Il DSM dell’ASL Roma 2, così come gli altri Dipartimenti, la Regione e il Ministero della Salute, ha attivato una linea telefonica specifica per le ansie, le paure e i disagi vissuti dalla popolazione. «È stata una funzione positiva» racconta il direttore, «perché già parlare con qualcuno che ascolta le tue preoccupazioni, tuttora presenti, è importante; così come è sano e giusto provare e condividere emozioni di paura e ansia. Il problema sorge quando la paura non è razionale e comincia a invadere la vita della persona che si rinchiude in casa. In questi casi è bene confrontarsi con il proprio medico di base e i servizi di salute mentale, affinché si esca da quel tunnel per riappropriarsi della propria vita. Tuttavia inizialmente la paura è sana perché aiuta ad affrontare il pericolo». 

Anche il lavoro e l’economia del Paese ha subito danni devastanti in seguito al lockdown, tanto che più del 50% delle imprese ha dichiarato che potrebbe non arrivare a dicembre 2020. 

Essendo l’aspetto economico, del lavoro e delle risorse, fondamentale nella vita di ognuno, tanto che il dott. Cozza lo definisce «un architrave, insieme all’abitare, agli affetti e alle relazioni sociali», risulta quindi uno dei fattori determinanti dei possibili disagi emotivi. Per cui, nel libro, si parla anche di Recovery (proprio il Recovery Fund è un tema caldo in questo momento) facendo una similitudine tra il linguaggio più economico e quello della salute mentale, dove «Recovery significa “riprendersi”, “ripartire”, “curarsi” ed è sinonimo anche del Recovery nell’accezione economica. Questi due fattori si dovrebbero coniugare auspicando che i finanziamenti europei vengano utilizzati, oltre che per risollevare l’economia del Paese, anche per potenziare i servizi del SSN e quelli di salute mentale per rispondere ai bisogni emotivi delle persone». 
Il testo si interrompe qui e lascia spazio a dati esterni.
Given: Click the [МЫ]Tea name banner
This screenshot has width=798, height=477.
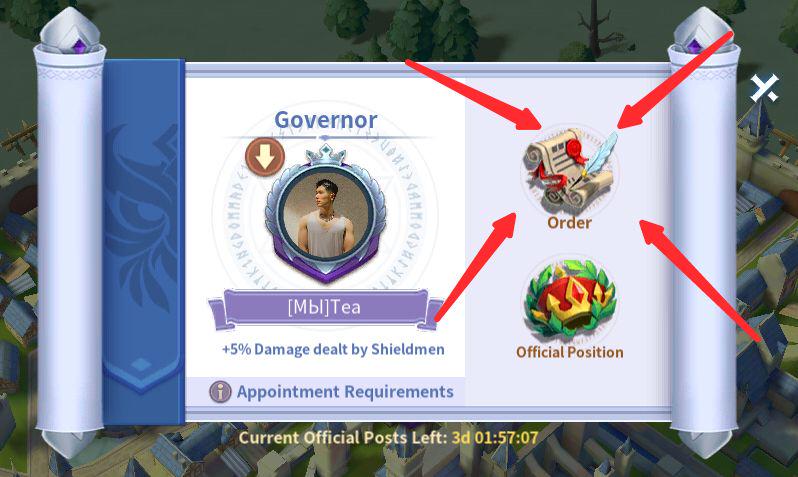Looking at the screenshot, I should click(x=326, y=308).
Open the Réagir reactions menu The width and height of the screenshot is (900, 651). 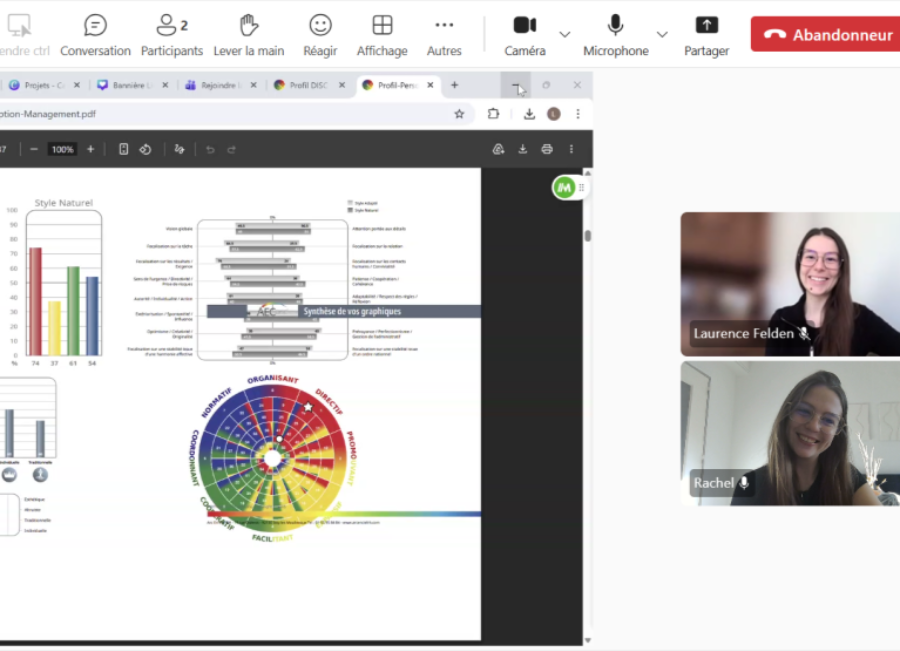coord(320,35)
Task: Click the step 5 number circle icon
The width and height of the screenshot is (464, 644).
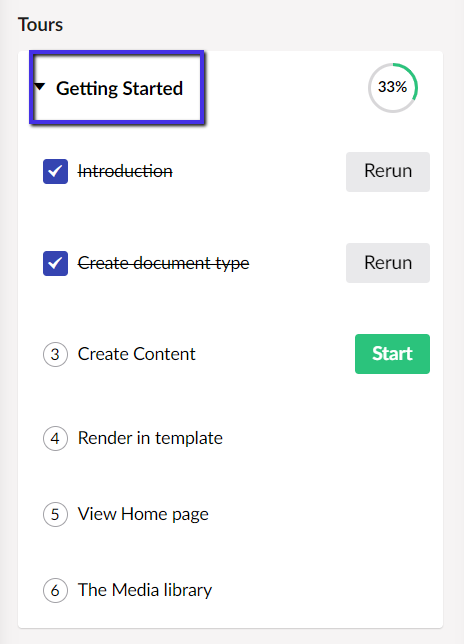Action: click(x=55, y=514)
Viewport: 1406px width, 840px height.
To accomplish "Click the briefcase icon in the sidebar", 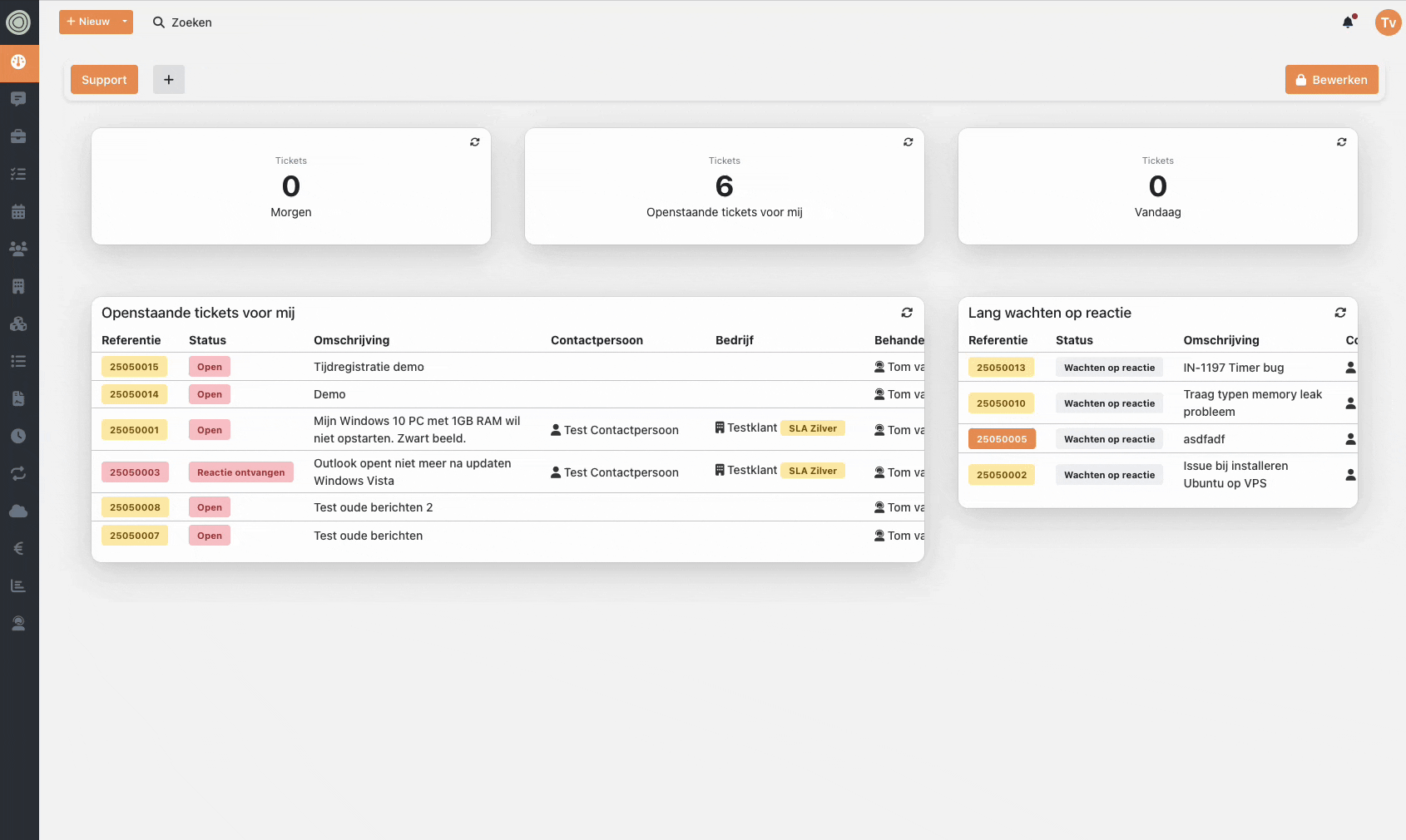I will [x=18, y=136].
A questo punto il direttore solleva una critica riguardo alla disinformazione generale relativa ai servizi territoriali: «la scommessa si vince sul territorio perché è lì che bisogna intervenire, fare prevenzione, cura, riabilitazione, mentre l’ospedale dovrebbe rappresentare una estrema possibilità. Il problema che vive il territorio, già prima del COVID-19, è quello di una scarsa attenzione, anche da parte dell’opinione pubblica e della politica in generale che vede l’ospedale e il pronto soccorso come punto di riferimento del cittadino, mentre il territorio è stato un po’ bistrattato. Adesso, che è stato rivalutato su tutti i piani, l’augurio è che questa esperienza drammatica ci consenta di ripartire migliorando l’assetto dei servizi sul territorio in maniera tale da poter intervenire tempestivamente rispetto alla necessità di recarsi in ospedale quando le patologie sono già a uno stadio avanzato». 
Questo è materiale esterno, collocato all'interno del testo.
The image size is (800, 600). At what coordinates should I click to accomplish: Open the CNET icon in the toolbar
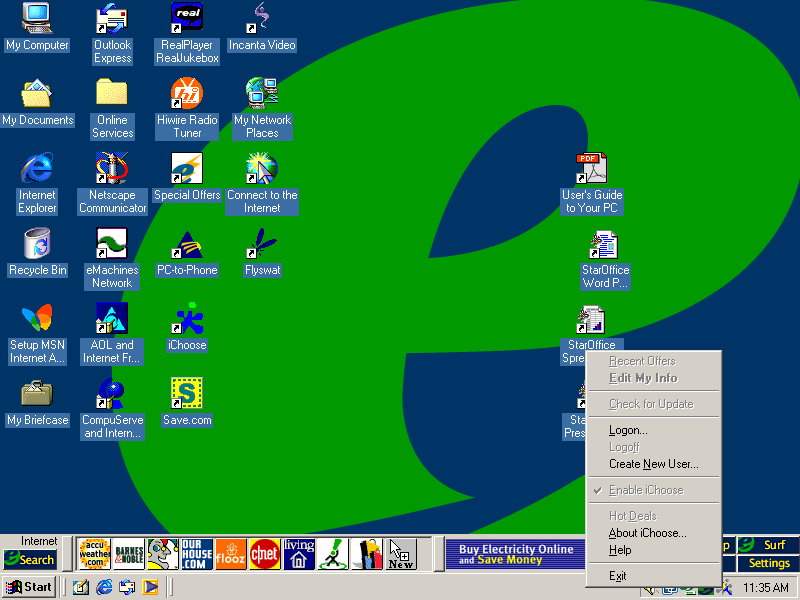pos(264,553)
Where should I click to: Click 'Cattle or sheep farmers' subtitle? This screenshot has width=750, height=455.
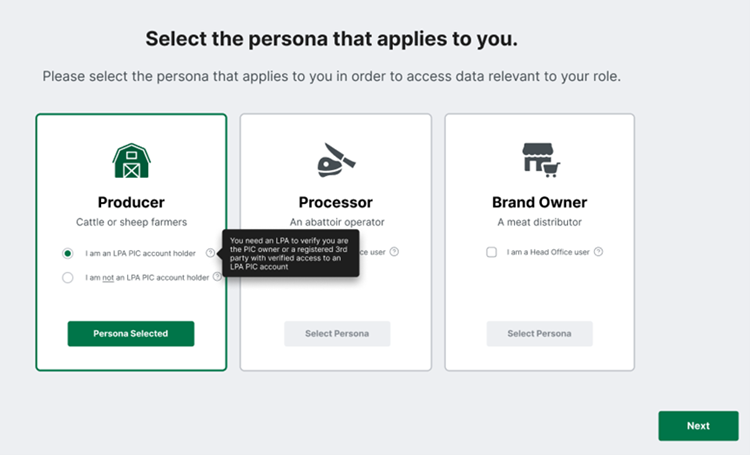131,222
È ormai assodato che la socialità crea benessere mentale e fisico. Nel libro si parla inoltre del sentimento di coesione sociale verificatosi durante il lockdown, dagli appuntamenti musicali sui balconi, alle bandiere esposte fuori dalle finestre, in cui i cittadini si sono potuti riconoscere come appartenenti di una stessa comunità e hanno condiviso le preoccupazioni collettive. Con la speranza che tutto questo non venga dimenticato e che non si torni al proprio individualismo, il dott. Cozza conclude «solo insieme agli altri si può reagire ai pericoli e trovare la forza positiva di dare delle risposte, costruendo una rete sociale e affettiva».